=== Task requirements ===
Search the records for the word "agent" and pick out every line that has it.

=== Material supplied ===

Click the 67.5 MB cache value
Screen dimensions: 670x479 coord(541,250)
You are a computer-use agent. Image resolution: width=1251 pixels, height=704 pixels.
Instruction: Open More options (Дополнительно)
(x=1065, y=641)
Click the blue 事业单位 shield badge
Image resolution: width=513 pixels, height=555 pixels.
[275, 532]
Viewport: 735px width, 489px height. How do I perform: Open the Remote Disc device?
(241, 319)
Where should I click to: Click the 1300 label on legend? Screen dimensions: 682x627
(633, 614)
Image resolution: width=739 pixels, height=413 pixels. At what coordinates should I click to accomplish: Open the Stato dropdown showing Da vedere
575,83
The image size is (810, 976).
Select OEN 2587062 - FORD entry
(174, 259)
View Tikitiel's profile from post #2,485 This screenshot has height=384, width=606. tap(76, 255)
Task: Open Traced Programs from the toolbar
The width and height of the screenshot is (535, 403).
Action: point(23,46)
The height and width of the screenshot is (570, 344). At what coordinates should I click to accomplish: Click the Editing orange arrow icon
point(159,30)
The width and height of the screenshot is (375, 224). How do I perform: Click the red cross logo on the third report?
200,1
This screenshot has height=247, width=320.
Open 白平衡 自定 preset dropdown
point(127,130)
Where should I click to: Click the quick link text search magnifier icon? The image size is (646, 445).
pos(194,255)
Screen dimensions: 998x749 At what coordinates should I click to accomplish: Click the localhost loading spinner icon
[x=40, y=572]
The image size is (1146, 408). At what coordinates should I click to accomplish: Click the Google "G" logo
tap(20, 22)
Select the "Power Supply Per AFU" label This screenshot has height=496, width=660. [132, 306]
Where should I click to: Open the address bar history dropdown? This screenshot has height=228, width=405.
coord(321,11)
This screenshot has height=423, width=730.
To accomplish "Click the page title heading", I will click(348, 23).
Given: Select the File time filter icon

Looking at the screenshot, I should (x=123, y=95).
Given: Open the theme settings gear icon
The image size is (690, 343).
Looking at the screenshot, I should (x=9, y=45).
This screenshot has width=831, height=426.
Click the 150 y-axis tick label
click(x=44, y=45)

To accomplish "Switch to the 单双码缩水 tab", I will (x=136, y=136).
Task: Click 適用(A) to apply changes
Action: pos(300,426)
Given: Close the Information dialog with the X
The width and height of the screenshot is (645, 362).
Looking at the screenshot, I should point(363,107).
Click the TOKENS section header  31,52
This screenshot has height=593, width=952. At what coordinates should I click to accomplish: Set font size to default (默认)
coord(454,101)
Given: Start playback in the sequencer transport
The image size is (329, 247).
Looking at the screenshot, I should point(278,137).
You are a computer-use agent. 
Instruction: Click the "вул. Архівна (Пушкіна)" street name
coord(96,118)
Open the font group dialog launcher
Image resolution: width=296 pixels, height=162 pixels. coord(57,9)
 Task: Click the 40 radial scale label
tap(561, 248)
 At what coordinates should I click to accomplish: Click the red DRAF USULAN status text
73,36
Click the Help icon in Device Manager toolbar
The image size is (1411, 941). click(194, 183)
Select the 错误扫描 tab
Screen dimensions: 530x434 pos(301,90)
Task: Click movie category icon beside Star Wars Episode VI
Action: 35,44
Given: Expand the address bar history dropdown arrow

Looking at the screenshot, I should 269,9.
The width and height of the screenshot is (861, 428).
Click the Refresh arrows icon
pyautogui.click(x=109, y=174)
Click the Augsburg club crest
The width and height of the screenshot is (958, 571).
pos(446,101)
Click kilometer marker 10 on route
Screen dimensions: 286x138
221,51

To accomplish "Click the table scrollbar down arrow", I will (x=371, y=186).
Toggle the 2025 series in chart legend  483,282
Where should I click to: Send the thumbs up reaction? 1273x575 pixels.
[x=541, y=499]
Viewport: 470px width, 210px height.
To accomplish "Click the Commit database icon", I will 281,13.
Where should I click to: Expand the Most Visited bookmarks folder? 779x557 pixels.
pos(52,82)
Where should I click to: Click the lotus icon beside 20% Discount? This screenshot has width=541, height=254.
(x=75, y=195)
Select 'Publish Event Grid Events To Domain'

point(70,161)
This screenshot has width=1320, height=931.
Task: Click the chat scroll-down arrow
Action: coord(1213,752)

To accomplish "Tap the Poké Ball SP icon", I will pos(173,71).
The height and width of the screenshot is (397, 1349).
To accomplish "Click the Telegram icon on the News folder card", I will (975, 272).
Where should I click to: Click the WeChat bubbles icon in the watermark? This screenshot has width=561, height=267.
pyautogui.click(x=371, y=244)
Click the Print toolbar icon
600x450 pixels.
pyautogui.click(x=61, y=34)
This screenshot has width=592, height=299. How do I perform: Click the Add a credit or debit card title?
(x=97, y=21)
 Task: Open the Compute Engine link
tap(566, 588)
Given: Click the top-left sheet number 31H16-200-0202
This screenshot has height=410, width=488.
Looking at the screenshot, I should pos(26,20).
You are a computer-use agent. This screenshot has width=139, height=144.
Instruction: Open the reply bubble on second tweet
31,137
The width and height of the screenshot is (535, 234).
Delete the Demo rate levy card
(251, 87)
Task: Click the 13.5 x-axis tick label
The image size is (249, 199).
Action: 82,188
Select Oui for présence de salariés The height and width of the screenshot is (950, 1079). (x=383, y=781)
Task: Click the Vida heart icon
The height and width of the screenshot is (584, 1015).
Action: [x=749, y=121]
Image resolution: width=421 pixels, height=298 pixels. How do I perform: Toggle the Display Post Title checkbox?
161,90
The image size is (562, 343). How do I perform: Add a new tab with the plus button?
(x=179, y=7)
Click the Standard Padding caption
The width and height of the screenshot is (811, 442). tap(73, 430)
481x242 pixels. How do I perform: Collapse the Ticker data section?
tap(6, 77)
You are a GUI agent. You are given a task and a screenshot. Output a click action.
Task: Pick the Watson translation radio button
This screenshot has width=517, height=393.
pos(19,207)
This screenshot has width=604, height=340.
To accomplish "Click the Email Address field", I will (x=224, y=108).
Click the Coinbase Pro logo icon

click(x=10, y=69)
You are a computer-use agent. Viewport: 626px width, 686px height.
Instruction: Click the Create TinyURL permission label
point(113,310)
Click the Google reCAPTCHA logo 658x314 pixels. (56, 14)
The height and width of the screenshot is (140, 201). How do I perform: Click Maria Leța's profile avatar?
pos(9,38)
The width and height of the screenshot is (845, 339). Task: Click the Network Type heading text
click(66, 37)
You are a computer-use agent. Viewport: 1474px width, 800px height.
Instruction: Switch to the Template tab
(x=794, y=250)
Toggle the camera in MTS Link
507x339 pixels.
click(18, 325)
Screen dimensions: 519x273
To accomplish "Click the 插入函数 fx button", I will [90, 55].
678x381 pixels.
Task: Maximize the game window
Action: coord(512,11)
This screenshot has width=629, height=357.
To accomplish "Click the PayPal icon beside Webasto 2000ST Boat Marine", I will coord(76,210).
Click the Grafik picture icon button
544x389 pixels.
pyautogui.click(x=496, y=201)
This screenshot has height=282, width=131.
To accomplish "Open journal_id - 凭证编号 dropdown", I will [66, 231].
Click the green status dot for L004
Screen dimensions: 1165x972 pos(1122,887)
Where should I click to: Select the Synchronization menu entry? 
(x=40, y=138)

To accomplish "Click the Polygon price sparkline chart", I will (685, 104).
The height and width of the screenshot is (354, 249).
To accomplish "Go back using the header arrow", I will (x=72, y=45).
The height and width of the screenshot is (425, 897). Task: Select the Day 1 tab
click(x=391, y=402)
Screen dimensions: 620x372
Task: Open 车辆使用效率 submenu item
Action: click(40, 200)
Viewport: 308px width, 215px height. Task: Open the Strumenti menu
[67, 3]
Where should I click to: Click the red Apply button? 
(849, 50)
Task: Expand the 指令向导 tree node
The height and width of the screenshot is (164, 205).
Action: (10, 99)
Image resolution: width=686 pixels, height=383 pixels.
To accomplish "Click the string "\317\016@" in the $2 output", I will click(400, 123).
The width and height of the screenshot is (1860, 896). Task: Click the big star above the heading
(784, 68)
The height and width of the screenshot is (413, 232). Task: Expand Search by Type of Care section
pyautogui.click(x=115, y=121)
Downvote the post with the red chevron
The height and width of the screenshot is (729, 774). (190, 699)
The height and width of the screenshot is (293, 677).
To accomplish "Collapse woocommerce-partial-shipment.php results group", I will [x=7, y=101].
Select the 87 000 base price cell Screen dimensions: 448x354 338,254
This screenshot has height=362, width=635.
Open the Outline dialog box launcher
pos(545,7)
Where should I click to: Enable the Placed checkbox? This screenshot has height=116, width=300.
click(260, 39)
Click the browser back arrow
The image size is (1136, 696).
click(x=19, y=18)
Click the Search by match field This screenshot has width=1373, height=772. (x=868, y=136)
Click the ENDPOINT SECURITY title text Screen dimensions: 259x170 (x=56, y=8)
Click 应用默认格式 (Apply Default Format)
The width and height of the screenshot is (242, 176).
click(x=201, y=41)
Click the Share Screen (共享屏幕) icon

=== Written answer ===
You are a computer-use agent. Image resolution: width=1251 pixels, height=704 pixels.
You are a computer-use agent. 
You are a computer-use agent. This screenshot has width=139, height=144.
You are a GUI agent. You are given a task and a screenshot. Output a click action.
You are a computer-use agent. Viewport: 626px width, 686px height.
You are a computer-use agent. Viewport: 1474px width, 800px height.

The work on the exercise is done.